§ **What the exercise asks**
Reproduce the lines of the material that begin with the one containing "Click the 暂无照片 placeholder text" and end with the one containing "(x=76, y=139)", substituting "drop-down menu" for "dropdown" and leaving everything else unchanged.
>> begin Data extract
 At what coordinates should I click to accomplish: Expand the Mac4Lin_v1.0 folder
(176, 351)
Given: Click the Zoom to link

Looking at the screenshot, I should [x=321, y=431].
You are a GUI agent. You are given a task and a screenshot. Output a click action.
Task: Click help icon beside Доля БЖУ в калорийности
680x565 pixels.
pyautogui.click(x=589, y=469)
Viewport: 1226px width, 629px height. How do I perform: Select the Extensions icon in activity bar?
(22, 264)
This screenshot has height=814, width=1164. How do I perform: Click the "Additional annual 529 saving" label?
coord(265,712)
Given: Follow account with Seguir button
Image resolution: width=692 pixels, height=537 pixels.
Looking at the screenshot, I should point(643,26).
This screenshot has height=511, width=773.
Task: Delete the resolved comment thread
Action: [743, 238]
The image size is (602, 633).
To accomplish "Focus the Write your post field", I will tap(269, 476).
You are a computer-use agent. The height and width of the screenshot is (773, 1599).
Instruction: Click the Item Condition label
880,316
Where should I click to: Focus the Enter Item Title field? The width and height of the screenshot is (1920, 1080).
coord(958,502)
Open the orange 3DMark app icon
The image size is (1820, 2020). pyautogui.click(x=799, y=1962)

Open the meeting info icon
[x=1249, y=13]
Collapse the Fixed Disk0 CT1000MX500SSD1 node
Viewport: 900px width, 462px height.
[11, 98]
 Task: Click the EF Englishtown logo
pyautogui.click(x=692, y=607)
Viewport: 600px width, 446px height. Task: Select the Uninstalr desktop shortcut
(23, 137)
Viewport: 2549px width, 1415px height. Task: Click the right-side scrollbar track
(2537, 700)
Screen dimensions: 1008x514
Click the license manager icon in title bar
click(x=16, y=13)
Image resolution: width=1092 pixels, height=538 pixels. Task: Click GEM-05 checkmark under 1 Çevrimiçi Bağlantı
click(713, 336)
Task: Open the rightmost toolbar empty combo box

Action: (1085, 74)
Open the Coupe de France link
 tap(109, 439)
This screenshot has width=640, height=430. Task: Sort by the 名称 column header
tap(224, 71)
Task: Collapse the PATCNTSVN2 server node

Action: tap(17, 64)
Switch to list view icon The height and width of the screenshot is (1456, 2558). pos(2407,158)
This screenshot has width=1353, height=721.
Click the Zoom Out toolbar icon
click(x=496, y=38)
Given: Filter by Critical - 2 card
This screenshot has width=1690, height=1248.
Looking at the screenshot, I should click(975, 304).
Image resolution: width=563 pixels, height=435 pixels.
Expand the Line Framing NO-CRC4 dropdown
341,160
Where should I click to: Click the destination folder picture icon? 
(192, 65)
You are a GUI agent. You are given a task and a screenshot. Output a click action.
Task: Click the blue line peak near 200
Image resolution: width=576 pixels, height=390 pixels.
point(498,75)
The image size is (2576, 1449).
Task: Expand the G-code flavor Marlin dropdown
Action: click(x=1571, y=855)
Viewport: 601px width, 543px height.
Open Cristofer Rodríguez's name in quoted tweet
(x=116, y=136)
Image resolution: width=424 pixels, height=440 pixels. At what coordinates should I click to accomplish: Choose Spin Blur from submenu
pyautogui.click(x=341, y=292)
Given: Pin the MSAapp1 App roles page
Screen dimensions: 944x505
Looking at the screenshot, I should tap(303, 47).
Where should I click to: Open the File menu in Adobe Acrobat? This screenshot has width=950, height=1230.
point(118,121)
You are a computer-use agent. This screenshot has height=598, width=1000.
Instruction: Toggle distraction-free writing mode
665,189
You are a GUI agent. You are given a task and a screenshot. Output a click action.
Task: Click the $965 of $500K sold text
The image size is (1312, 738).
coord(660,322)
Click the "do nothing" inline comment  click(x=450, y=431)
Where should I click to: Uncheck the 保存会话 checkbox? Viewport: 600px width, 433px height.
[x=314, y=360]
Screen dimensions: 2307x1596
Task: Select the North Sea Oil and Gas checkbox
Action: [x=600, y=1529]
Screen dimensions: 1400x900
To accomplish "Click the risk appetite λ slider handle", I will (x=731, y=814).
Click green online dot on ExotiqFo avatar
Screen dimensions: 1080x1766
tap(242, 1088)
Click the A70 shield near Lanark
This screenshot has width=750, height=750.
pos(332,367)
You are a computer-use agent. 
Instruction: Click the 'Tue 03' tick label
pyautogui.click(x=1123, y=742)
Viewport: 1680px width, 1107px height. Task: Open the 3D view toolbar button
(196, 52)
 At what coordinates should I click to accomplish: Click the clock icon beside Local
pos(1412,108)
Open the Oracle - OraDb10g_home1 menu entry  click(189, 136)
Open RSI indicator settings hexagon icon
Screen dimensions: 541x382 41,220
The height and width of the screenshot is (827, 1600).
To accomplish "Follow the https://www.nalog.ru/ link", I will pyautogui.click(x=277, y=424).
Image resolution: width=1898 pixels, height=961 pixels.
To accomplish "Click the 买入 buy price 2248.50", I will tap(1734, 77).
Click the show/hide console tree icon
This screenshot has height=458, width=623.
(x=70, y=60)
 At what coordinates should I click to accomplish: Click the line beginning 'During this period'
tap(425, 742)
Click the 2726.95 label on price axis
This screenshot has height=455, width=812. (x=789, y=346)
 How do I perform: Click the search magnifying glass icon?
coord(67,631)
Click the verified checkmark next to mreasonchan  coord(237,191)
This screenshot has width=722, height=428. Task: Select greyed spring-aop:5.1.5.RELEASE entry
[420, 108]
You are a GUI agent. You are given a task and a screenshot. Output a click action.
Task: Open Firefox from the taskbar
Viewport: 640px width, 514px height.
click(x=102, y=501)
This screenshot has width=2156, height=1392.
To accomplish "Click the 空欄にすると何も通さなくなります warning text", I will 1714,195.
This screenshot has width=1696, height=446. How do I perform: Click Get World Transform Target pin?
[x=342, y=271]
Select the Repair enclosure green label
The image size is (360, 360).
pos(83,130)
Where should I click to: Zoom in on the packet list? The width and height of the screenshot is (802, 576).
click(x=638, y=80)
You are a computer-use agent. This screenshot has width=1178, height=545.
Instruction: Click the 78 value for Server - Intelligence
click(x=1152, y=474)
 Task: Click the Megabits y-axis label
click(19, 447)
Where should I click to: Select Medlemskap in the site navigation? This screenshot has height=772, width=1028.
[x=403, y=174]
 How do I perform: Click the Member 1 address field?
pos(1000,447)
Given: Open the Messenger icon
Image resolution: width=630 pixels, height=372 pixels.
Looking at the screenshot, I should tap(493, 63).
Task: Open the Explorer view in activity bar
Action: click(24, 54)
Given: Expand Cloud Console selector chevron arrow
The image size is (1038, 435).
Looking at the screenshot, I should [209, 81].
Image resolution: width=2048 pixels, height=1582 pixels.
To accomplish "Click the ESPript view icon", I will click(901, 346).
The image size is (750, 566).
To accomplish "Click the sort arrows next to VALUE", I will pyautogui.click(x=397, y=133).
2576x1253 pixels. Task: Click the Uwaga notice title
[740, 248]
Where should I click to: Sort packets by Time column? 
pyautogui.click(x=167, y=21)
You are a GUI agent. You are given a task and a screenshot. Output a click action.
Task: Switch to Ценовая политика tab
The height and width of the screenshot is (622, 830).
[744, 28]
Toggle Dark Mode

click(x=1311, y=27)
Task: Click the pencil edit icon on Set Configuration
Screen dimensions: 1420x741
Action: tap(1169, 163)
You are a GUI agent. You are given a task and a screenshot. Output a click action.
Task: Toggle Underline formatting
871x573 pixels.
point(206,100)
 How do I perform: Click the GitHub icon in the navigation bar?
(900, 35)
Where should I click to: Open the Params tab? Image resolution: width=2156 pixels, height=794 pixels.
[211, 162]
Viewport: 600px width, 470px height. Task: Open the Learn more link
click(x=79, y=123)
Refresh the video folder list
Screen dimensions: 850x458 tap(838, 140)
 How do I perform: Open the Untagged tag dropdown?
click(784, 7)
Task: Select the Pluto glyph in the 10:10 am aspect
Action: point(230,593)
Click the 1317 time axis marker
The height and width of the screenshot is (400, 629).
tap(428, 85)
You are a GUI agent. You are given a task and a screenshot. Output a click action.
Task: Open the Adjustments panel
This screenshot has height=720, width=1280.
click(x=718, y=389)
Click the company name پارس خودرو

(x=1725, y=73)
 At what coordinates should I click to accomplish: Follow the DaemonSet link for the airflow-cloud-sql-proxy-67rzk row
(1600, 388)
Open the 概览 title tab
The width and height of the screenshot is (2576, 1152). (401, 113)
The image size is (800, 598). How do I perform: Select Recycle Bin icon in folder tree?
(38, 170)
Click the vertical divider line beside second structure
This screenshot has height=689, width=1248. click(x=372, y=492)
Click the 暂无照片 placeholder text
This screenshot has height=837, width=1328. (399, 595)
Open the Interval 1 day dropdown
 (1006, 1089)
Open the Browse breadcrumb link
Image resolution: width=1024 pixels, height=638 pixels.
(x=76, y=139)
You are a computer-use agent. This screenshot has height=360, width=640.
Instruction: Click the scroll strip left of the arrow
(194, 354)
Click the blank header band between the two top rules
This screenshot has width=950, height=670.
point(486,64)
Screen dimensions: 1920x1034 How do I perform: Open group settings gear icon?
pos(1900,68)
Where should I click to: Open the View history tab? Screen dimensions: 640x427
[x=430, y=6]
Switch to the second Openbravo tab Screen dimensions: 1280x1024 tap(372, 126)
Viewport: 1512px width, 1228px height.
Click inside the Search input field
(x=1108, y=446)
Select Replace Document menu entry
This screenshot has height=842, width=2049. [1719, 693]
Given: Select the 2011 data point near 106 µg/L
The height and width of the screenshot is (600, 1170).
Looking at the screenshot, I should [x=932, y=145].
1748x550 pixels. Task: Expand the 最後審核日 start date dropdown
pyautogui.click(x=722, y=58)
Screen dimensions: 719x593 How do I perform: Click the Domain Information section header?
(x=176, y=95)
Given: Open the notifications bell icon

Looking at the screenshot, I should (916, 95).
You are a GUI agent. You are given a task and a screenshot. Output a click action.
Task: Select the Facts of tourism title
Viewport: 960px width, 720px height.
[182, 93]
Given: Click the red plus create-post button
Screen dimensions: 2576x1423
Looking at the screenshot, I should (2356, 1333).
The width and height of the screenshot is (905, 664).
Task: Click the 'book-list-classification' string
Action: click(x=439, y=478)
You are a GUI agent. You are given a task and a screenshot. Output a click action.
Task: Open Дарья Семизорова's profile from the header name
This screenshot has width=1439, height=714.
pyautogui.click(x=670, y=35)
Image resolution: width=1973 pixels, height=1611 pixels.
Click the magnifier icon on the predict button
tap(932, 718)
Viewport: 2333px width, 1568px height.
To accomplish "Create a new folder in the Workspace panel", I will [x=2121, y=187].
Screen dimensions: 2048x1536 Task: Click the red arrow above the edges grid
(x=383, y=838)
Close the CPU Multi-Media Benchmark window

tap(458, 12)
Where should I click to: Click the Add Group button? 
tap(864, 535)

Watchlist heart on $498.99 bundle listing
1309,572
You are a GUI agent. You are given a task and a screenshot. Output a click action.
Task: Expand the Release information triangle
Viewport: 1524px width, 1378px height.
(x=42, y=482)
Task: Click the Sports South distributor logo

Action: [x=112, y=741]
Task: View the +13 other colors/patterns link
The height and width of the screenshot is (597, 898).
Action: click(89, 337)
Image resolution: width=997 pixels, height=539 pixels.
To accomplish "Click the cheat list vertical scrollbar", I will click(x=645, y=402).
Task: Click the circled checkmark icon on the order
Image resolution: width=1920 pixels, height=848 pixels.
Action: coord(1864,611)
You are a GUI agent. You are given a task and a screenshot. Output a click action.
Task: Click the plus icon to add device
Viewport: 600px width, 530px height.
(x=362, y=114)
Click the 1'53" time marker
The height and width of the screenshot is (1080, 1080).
>> end Data extract
§ **Exercise answer**
Click the 暂无照片 placeholder text
This screenshot has height=837, width=1328. (399, 595)
Open the Interval 1 day drop-down menu
 (1006, 1089)
Open the Browse breadcrumb link
Image resolution: width=1024 pixels, height=638 pixels.
(x=76, y=139)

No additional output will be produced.